Confieso que he masticado con paciencia grumos de arena, polvo, lodo, barro y sal. He caído tantas veces, siempre de lleno, de bruces, y tantas veces me ha costado volver a caminar, que aprendí a degustar las tierras: más que por el color, las distingo por su aroma, por las texturas, por el tiempo y la manera en que se aferran a la lengua antes de que termine de salivar. Según cueste morder, luego de una jornada caníbal-gea, predigo con certeza el momento exacto en que me he de levantar (y no, no son tres días, son siempre más). Los grumos son difíciles de descifrar.

Confieso que he guardado piedras debajo de mi almohada, a modo de acicate y con la esperanza de dejar de soñar. Todo intento ha sido en vano: amanezco pegada al techo, más ligera que nunca, con la piedra en la mano y el rabo del último sueño agitándose sobre mi frente, con las patitas aferradas a mis mejillas, a punto de ronronear. Las piedras son difíciles de amarrar.
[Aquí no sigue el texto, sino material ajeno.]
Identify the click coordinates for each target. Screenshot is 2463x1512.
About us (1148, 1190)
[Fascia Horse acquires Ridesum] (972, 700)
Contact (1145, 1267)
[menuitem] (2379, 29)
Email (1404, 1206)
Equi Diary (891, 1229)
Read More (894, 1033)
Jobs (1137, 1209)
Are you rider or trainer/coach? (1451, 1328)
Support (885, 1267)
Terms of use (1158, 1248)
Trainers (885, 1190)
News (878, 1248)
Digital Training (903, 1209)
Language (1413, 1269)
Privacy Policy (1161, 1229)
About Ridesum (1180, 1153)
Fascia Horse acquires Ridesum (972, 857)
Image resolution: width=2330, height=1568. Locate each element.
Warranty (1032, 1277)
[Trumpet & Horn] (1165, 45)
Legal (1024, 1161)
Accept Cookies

Confieso que tengo alas esparcidas por el cuerpo, que compongo música al caminar, que tengo de vidrio los ríos internos, grumos varios en cada molar. Confieso sobre todo que guardo piedras y que ni así he podido dejar de volar. 

Confieso que es difícil atrapar alas de insecto, que lo es también no perder los cascabeles, que los vidrios se me esconden, que los grumos dicen poco y que las piedras, ¡esas piedras! no se pueden amarrar. 

Confieso que hoy mastico alas, guardo lodo, busco cascabeles, escribo con los vidrios, me inscribo con las piedras. 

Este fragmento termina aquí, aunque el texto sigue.